In recent years, polynuclear metal complexes have received considerable attention due to their functional applications in science and technology, exhibiting magnetic [1,2,3,4], fluorescence [5,6,7,8], optical [9,10,11,12], electronic [13], optoelectronic [14] and catalytic properties [15,16,17]. In addition, they are used in the treatment and diagnosis of various diseases [18,19], as well as in the components of sensors [20,21,22]. Among the diverse transition-metal polynuclear complexes, zinc complexes show unique properties and variable structural fluorescence [22] and catalytic [15,17] properties. These properties are due to the d¹⁰ electron shell structure of Zinc(II) that has ideal flexible coordination modes and various coordination numbers. In addition, many aspects of the synthesis affect the structure and nuclear number of transition-metal polynuclear complexes, including the metal ions, ligands, concentrations, counter-ions, templates, solvents, temperatures, and pH [23,24,25].

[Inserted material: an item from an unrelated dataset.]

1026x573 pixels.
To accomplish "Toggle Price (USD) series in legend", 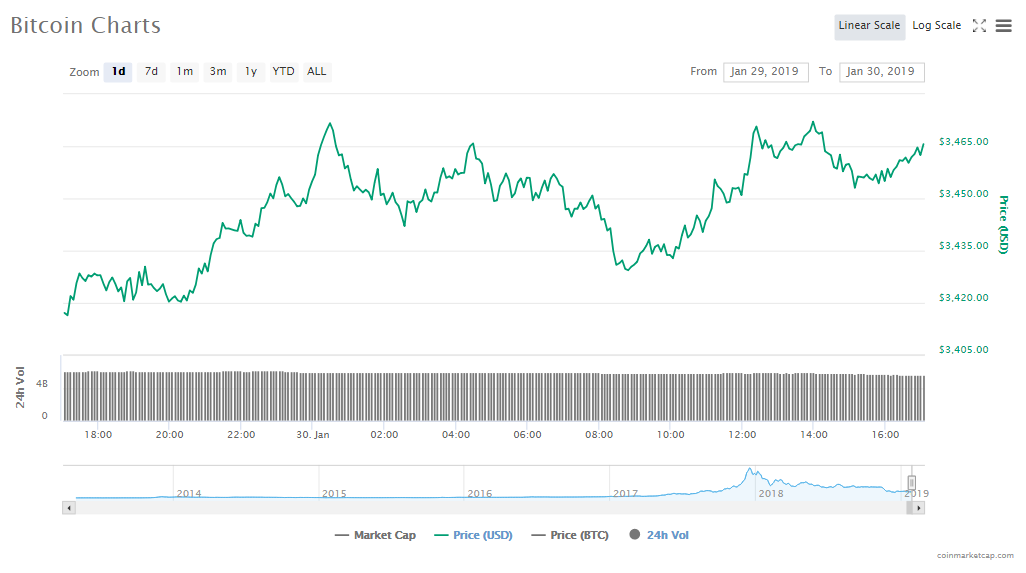I will coord(474,535).
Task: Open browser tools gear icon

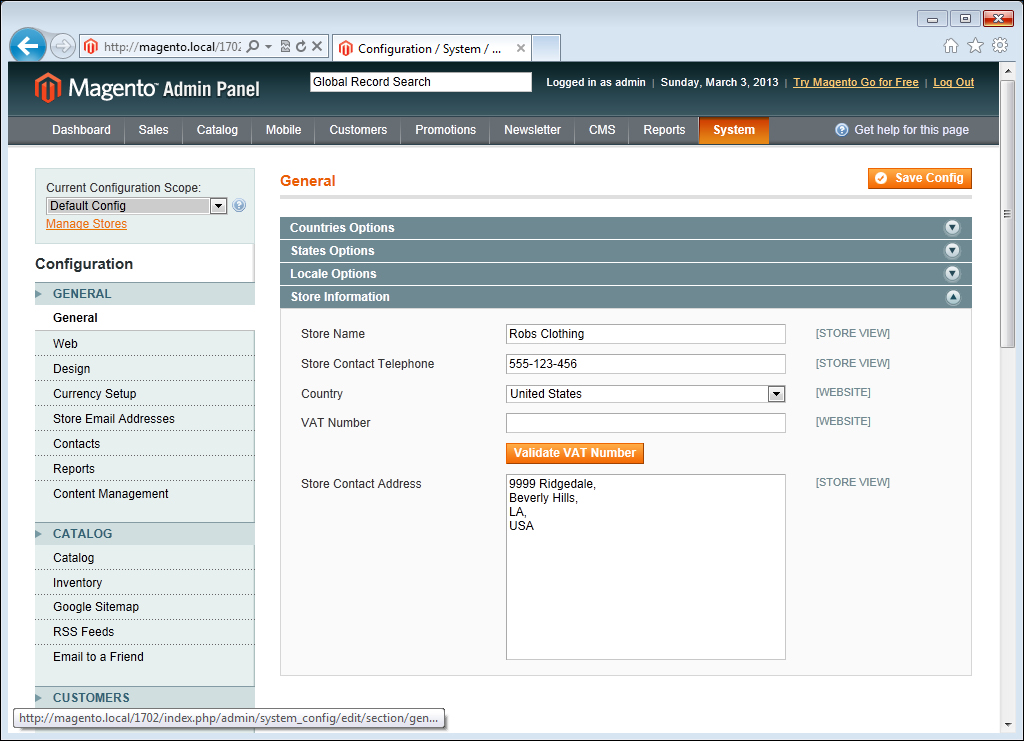Action: tap(999, 46)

The careful selection of an appropriate organic ligand with specific characteristics, such as variable bonding modes and the ability to engage in supramolecular interactions, can facilitate the tailoring and construction of clusters with desirable properties [26,27,28]. Based on the advantages of abundant coordination modes (Scheme 1), multiple coordination sites, strong binding ability, and a particular orientation [29], tetrazole is desirable for the preparation of metal cluster/cage coordination polymers (CPs) with rich node–linker connectivity, diverse one- through three-dimensionality, specific topological structures, and superior physicochemical properties [30,31,32,33]. Among these compounds, nonadecanuclear sliver cluster-based CPs have the highest nuclear number of tetrazolium and its derivatives [34]. Using 5-amino-1,2,3,4-tetrazole (Hatz), we synthesized a zinc supracluster [Zn₂₄(ATZ)₁₈(AcO)₃₀(H₂O)_1.5]·(H₂O)_3.5 (Zn₂₄), and a zinc supracluster chain {[Zn₂₄(ATZ)₁₈(AcO)₃₀(C₂H₅OH)₂(H₂O)₃]·(H₂O)₃}_n (1-D⸦Zn₂₄). To the best of our knowledge, both Zn₂₄ and 1-D⸦Zn₂₄ are the largest cluster or cluster-based CPs constructed using tetrazole and its derivatives. In particular, the Zn₂₄ supracluster can detect wavelengths of light in the range of 300–340 nm.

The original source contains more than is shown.